By brand, Calvin Klein remained flat year-on-year at $886.1 million, while Tommy Hilfiger was up 3 per cent to $1 billion, driven by growth in the Americas and EMEA (Europe, the Middle East and Africa).
“Since we last spoke, we have seen an increasingly tough macro environment,” CEO Stefan Larsson told investors on Thursday. “While we have to recognise this evolved backdrop, all our focus is on what’s within our control to strengthen and expand the impact of our own PVH+ [the company’s business strategy] actions. And in moments like this, when the external factors get worse, it’s the time to sharpen our focus, get even closer to the consumers, and expand our execution.”
“Today, we see a big difference in performance between where we have strategically leaned in to innovate and where we have yet to do so, and in the back half of this year we will accelerate the impact of these kinds of initiatives to cover a bigger part of the total assortment,” Larsson said, speaking specifically of Calvin Klein. (Though he added that this innovation focus will carry through to the Tommy Hilfiger brand as well, having observed similar trends here.)
By region, EMEA revenues were up 4 per cent year-on-year to $927 million. “Despite the continued muted consumer backdrop, we drove better conversion across the region with particular strength in the big consumer moment,” Larsson told investors. The Americas were up 8 per cent to $608.4 million. The tough consumer environment is most notable in the US, CFO Zac Coughlin said.
Asia-Pacific fared worse, down 11 per cent to $351.7 million. PVH attributes this to an approximately 3 per cent decline due to the timing of the Lunar New Year shopping period (primarily in the fourth quarter of 2024) as well as a challenging consumer environment, especially in China. “As we shared last quarter, starting in February, we began to face incrementally tougher headwinds in China, which have since continued,” Larsson said. “While we’re optimistic about the opportunities to grow our brands in the regions, we are realistic about the continued headwinds from a challenging backdrop, particularly in China.”
Despite the positive quarter, PVH lowered its full-year expectations, citing the tough macro environment. PVH affirmed its revenue outlook of flat growth or a slight increase (on a constant currency basis), but lowered forecasts for its projected operating margin and earnings per share (EPS). “Although we are reaffirming our revenue guidance of flat to up slightly, we are not yet in a place to fully compensate for the effects of these strong macro forces, and that’s why we have to adjust our full-year non-gap guidance down for both EBIT [earnings before interest and taxes] margin and EPS,” Larsson said.
“Across the industry, we are navigating a very uncertain consumer and macro environment that has become increasingly challenged over the past three months,” he added. “The tougher retail trends we saw in February continued, with consumer sentiment further weakening to some of its lowest recorded levels since the 1950s.”

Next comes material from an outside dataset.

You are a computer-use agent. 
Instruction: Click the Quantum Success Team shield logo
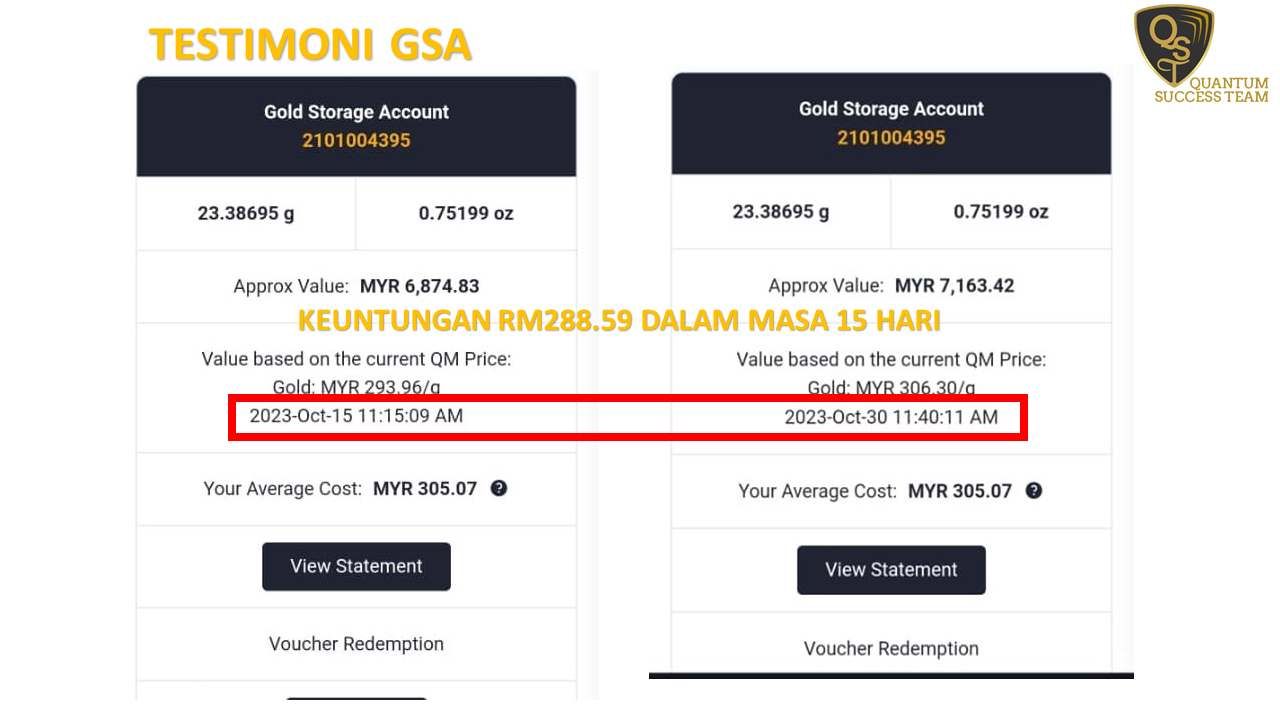[x=1174, y=44]

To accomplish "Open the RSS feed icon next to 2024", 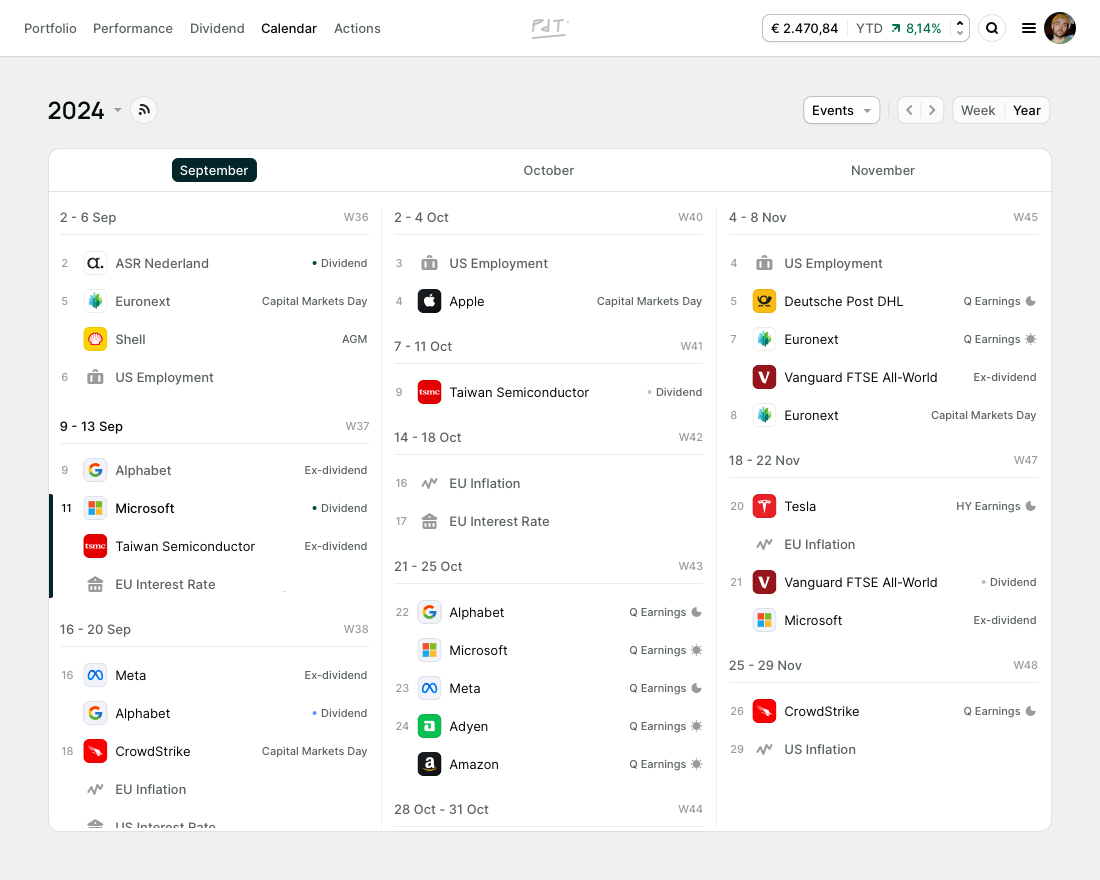I will coord(143,110).
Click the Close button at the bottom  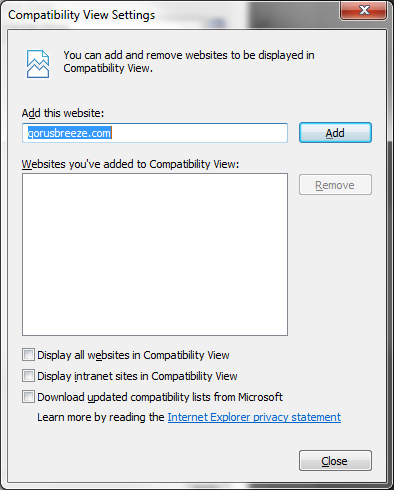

Tariffs are only exacerbating these challenges, the CEO said. PVH anticipates that the unmitigated impact of tariffs will create a headwind of approximately $65 million to the company’s full-year EBIT. Consistent with the latest crop of US earnings, PVH said that it anticipates this will weigh predominantly on the second half of the year.
“This guidance is not what we set out to deliver when we started the year, and as a leadership team, we are leaning into where we have the strength in the PVH+ execution, and we will expand its impact already for the back half of this year,” Larsson said.